In ihrem aktuellen Bericht weißt das WHO-Team darauf hin, dass CBD nicht-psychoaktiv sei, keine körperliche Abhängigkeit hervorrufe und kein Missbrauchspotenzial aufweise. Untersuchungen hätten vielmehr gezeigt, dass reines CBD eine wirksame Therapie gegen bestimmte Epilepsie-Formen sei, wie das Dravet-Syndrom oder das Lennox-Gastaut-Syndrom.
Eine Überprüfung von Cannabis war überfällig
Die Drogenkommission der Vereinten Nationen (CND) hatte kritisiert, dass es keinen aktuellen Bericht über die Auswirkungen von Cannabis auf die Gesundheit gebe. Daraufhin nahm sich der ECDD der WHO der Sache an.

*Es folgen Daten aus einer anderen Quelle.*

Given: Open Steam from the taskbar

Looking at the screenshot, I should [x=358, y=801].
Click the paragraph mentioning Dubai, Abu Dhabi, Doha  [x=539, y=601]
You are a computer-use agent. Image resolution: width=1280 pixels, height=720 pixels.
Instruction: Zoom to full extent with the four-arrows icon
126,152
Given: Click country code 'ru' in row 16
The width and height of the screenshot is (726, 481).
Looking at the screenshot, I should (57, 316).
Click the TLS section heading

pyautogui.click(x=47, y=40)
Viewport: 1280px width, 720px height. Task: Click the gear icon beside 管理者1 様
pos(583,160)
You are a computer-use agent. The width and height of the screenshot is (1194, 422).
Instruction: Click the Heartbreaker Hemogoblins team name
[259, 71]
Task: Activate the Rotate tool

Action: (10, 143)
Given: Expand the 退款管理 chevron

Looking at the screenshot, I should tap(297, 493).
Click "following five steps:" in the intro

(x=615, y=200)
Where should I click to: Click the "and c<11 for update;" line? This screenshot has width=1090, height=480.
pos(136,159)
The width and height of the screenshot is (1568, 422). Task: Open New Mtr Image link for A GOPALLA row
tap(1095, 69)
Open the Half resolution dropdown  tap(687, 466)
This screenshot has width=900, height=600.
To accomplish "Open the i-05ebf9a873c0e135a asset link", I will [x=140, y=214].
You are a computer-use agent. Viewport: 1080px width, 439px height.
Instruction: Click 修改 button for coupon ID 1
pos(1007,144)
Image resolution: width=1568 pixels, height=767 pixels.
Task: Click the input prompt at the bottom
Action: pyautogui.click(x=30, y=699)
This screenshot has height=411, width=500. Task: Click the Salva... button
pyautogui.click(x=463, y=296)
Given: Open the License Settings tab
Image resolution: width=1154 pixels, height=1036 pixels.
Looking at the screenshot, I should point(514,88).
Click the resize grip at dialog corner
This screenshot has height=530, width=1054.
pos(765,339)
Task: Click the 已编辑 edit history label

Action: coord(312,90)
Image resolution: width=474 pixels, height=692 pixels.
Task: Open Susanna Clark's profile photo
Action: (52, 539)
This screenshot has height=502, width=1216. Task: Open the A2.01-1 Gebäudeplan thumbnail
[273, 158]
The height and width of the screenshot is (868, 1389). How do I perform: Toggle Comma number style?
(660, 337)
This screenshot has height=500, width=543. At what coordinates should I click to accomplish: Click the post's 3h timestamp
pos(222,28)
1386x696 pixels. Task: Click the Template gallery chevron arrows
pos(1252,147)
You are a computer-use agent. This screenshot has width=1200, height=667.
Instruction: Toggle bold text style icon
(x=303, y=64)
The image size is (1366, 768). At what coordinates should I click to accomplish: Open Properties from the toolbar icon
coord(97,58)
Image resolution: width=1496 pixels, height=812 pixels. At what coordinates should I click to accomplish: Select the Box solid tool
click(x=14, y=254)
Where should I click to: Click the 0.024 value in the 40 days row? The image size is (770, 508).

Die Sachverständigen „bemerkten einen Anstieg von Cannabis und seinen Wirkstoffen für medizinische Zwecke und das Aufkommen von neuen cannabishaltigen Arzneimittel für den therapeutischen Einsatz.“
In der Vergangenheit habe es nicht genug belastbare Evidenz gegeben, um die gesundheitlichen Effekte von Cannabis zu untersuchen. Aber da inzwischen mehr und mehr Staaten Cannabis für medizinische Zwecke oder zum Freizeitkonsum legalisieren, gebe es jetzt ausreichend Informationen. Daher können Cannabis und Cannabis-Wirkstoffe nun offiziell geprüft werden.
Eine wissenschaftliche Bewertung des medizinischen Werts von Cannabis ist nur zu begrüßen. Aber was wird eine Neubewertung am Ende bringen? Die WHO spricht lediglich Empfehlungen aus. Ob diese Empfehlungen auch angenommen und umgesetzt werden, hängt von einer Abstimmung in der Drogenkommission der Vereinten Nationen (CND) ab. Das Ergebnis dieser Abstimmung wird Einfluss auf die Cannabispolitik vieler Länder haben.
Leafly.de wird das Thema beobachten und weiter berichten.
Hinweis: In diesem Artikel berichten wir über rezeptpflichtiges CBD oder auch Cannabidiol. Dieser Artikel macht zur möglichen Zweckbestimmung keinerlei Vorschlag. Nutzversprechen bleiben den Apothekern überlassen.